Vote no on Referendum 1

In Tuesday's school-wide Tufts Community Union Senate election, students will be voting on Referendum 1, which would allocate $20,000 to TuftsLife to lease and operate an SMS short code, TUFTS (88387), for 12 months.

The service would allow students to text this number and get an instant pre-programmed response to a variety of questions such as the hours and menus of the dining halls or office hours of a professor as well as subscribe to user-selected alerts about topics like meeting reminders.

While these services could be helpful, we believe that any potential convenience is simply not worth $20,000 for the 12-month period.

The main point of contention is where this money comes from. The $20,000 will be taken from the Student Activity Budget Surplus once the funds become available. Students pay the Student Activity Fee — $296 this year — with the understanding that it allows them to join, create and improve a number of different student organizations. That surplus money could be used to help new groups get funding or to help improve existing groups. Instead, a huge sum is being spent on a service of questionable usefulness.

While TuftsLife states on its website that there are no other concrete plans for how to use these surplus funds, we should not impatiently rush into supporting a flawed project just because a better alternative does not yet exist.

The service itself is a solution to a problem that doesn't exist.

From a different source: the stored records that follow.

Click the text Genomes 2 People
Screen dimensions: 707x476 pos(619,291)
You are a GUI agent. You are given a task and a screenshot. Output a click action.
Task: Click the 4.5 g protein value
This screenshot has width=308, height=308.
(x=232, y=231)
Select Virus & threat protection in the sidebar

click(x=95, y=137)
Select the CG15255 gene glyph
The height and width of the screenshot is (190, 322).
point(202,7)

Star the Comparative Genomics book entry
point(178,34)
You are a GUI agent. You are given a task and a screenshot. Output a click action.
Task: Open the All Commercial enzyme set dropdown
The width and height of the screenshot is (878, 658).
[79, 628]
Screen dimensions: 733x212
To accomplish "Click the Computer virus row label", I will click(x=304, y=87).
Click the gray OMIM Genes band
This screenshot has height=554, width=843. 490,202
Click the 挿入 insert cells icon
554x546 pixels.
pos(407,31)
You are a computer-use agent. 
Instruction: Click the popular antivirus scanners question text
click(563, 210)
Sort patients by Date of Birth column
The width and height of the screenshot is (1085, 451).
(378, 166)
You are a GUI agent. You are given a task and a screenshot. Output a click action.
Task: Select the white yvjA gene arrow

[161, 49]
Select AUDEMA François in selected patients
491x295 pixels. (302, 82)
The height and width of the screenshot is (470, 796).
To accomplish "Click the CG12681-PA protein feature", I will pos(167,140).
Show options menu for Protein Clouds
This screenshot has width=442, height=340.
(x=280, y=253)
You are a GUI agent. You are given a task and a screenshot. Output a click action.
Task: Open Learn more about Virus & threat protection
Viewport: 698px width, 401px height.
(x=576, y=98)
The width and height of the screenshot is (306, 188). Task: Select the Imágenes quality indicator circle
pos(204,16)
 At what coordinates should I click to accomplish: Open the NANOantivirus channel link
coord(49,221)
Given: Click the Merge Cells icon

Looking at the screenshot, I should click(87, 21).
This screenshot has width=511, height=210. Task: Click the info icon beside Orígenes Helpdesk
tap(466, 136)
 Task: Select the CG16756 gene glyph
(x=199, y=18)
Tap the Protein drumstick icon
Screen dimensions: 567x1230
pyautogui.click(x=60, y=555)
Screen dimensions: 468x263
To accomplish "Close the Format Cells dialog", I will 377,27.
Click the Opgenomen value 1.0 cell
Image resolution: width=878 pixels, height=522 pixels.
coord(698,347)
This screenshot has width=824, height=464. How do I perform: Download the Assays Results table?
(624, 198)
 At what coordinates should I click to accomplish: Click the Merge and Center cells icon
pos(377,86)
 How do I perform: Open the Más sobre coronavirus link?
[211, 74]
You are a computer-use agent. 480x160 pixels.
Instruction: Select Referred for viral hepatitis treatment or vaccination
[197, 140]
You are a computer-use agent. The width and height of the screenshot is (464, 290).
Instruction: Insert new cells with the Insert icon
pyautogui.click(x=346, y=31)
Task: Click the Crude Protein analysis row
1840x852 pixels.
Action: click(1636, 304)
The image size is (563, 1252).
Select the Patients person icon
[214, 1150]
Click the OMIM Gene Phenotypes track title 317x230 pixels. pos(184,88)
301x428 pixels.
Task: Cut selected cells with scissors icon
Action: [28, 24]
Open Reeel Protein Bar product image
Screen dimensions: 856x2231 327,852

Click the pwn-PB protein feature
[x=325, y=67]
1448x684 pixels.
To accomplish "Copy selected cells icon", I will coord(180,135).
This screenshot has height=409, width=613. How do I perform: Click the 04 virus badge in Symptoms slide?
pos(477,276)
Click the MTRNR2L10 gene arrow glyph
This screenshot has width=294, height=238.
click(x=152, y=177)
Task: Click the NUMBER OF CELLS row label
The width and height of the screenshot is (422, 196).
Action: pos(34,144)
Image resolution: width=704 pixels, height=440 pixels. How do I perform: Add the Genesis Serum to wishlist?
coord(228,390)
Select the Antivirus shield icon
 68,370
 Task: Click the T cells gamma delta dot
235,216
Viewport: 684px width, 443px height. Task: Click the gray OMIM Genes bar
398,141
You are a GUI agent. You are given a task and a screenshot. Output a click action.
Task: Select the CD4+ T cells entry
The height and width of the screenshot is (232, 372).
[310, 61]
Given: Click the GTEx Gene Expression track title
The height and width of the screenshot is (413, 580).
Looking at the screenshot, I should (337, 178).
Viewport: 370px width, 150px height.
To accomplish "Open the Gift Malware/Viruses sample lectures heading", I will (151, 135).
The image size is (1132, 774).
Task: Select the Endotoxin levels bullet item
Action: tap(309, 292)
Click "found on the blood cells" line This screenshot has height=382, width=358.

Students with smartphones have web browsers that can provide answers to any question the proposed SMS short code could, and students without smartphones still have plenty of non-phone options for finding out this information.

Furthermore, as smartphones get more affordable and ubiquitous, an SMS short code becomes even less useful, making this project one with a very limited time to shine.

Students are used to planning where and when their meetings are, going on a computer to check the dining hall menus and texting a number to get the Joey schedule. We don't need a number to text for every single query that we may have in a given day.

The referendum vote is going to open up at midnight tonight. The question is not whether the proposed service is a good idea.

The question is whether or not having that service is worth $20,000. The Daily's believes the funds would be better spent elsewhere.